A lot of people will tell you today that the United States of America is a divided nation. They point to any number of issues - politics, religion, race, economic status - to highlight the rifts within this "one nation, under God, indivisible." And I think a lot of these observations about national division, although unpleasant, are correct and appropriate for discussion. However, it's also worth considering those values and customs which continue to bring people together - the most prominent of which may be our culture's unique relationship with food.

I say "unique relationship with" rather than "love of" food, because nearly every culture could be said to love food. But it's clear that Americans have led the way in redefining how humans interact with that which nourishes our bodies. We manufacture it, process it, package it, freeze it, reheat it, eat-all-you-can-eat of it, diet from it, and waste it, to name just a few practices that our ancestors (and much of the rest of the world today) cannot easily relate to. And then, there's the concept of the All-American Meal, which, whatever else it includes, revolves around a large piece of meat. Animal flesh has a special place on our daily menu, as well as at our major national holidays, particularly the 4th of July and Thanksgiving.

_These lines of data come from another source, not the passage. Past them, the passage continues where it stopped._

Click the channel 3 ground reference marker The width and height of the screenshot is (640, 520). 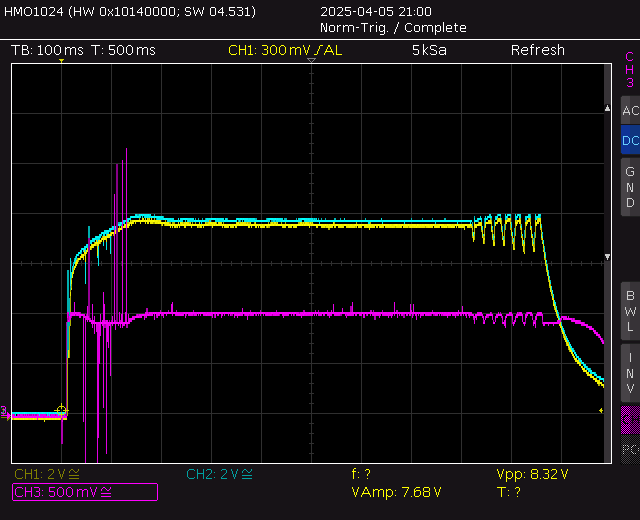pos(5,411)
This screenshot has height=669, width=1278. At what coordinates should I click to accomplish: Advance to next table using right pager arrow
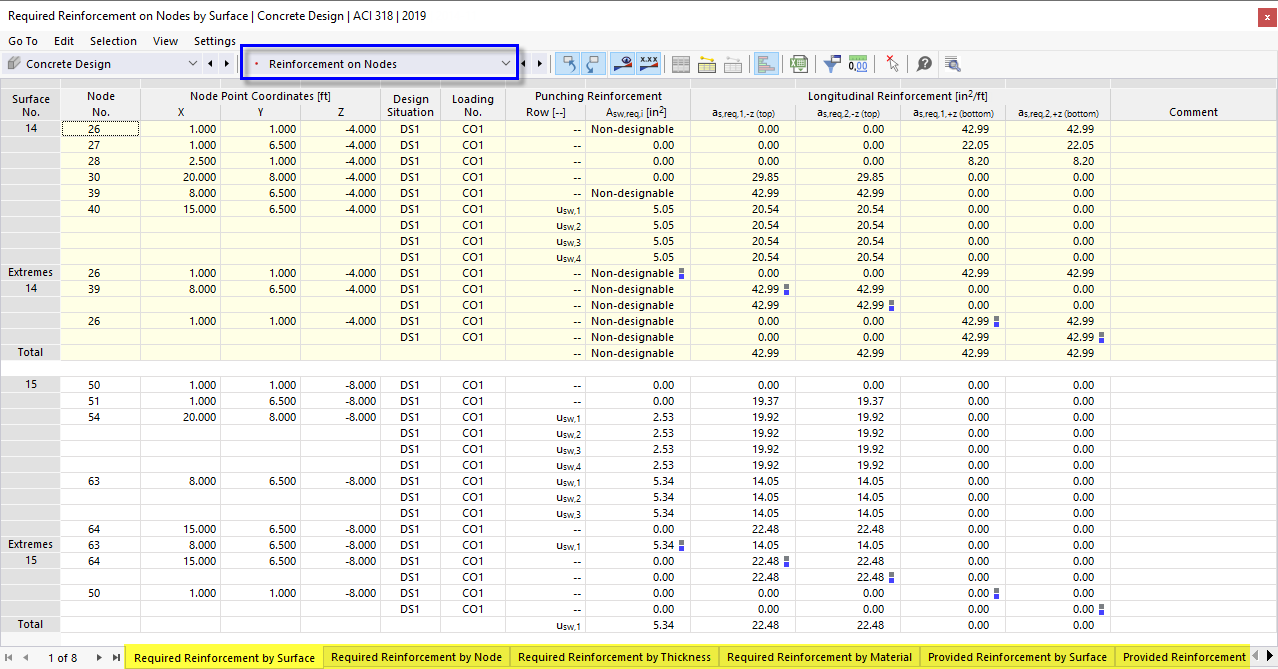539,62
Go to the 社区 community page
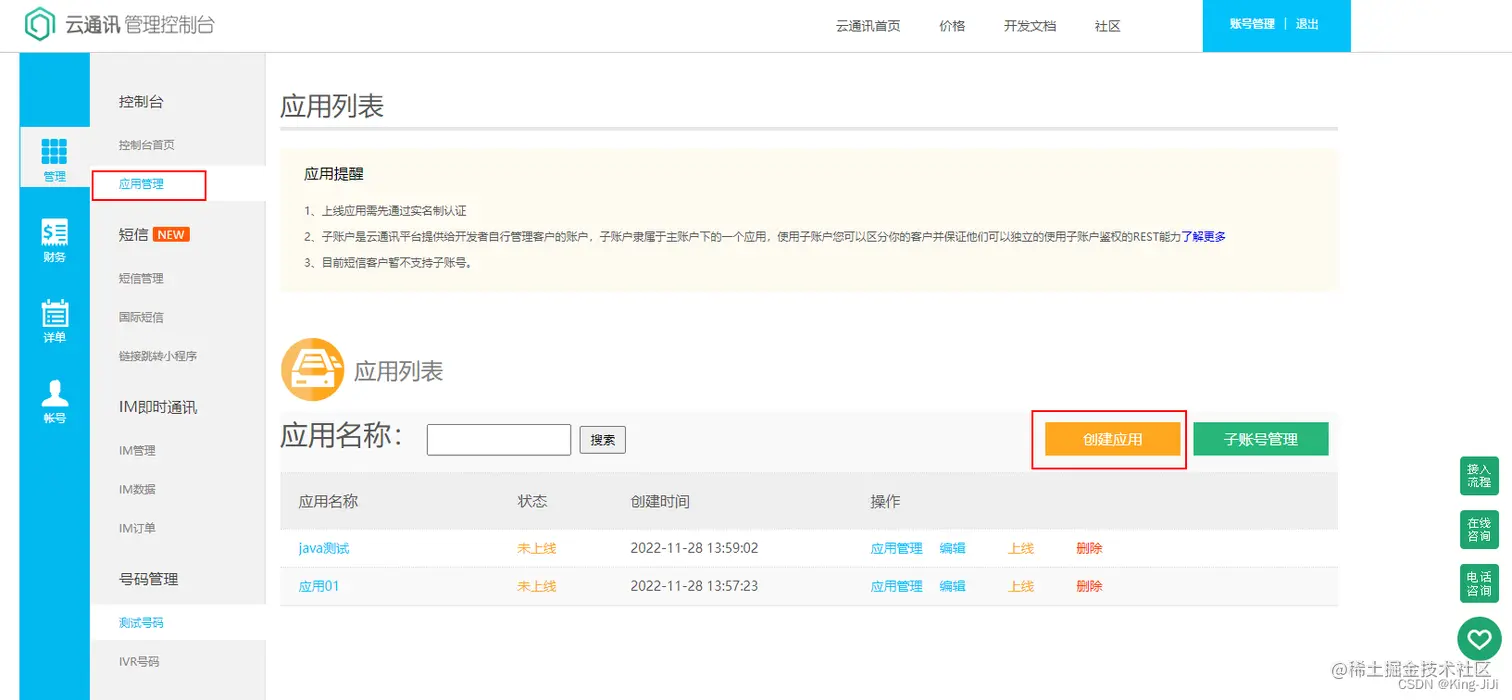1512x700 pixels. [x=1107, y=27]
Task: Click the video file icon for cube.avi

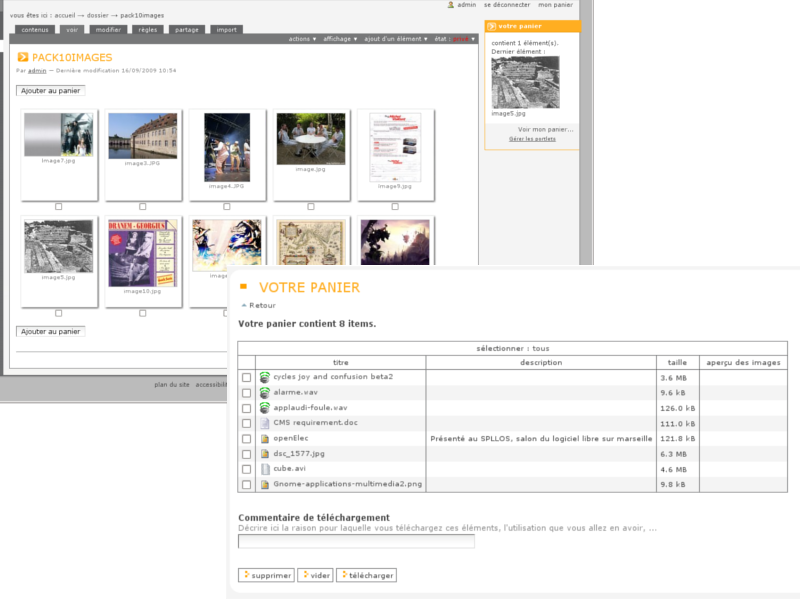Action: pyautogui.click(x=265, y=469)
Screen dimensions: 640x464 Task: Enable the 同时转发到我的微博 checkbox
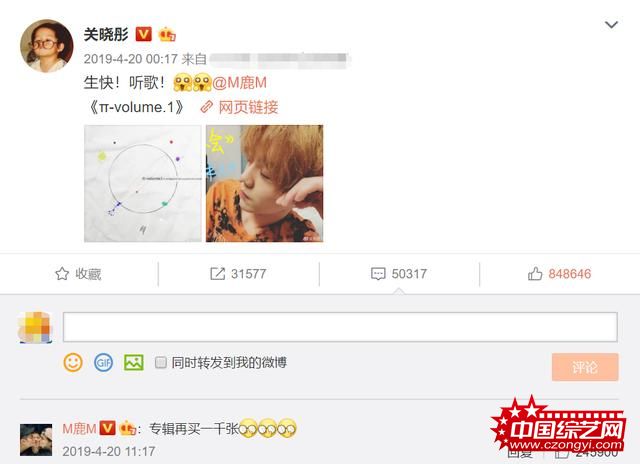tap(160, 362)
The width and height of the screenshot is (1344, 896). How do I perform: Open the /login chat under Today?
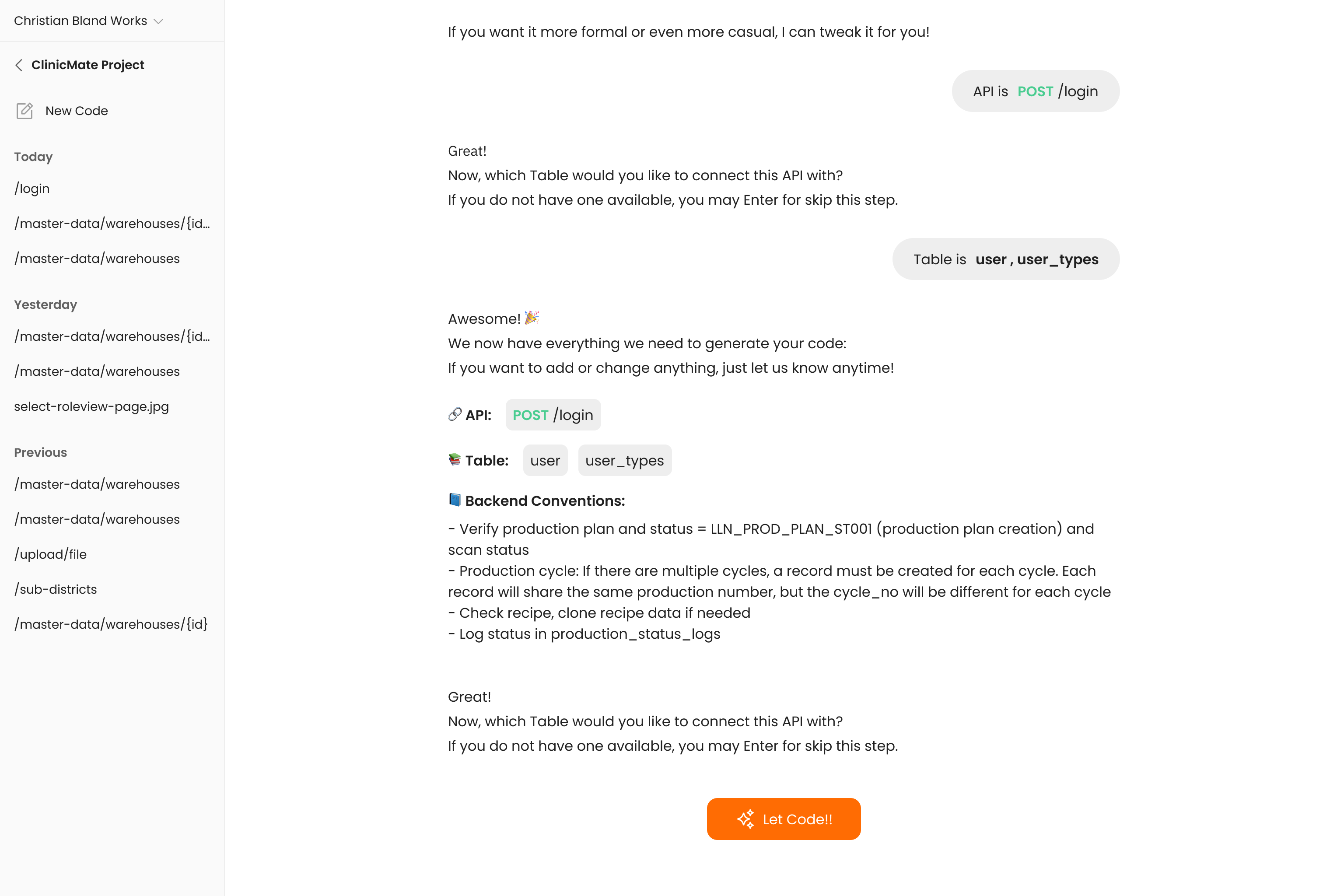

Now, I don't mean to turn such a unifying factor (food, and specifically meat) into another source of national, and more importantly, ecclesial disunity, but I've recently been convinced of what professor Stephen Webb argues in Good Eating: "the unexamined meal is not worth eating." Drawing on the Bible and Christian history, Webb articulates a "modern systematic theology of diet" focused on how what we eat affects our relationships with God, humans, and animals.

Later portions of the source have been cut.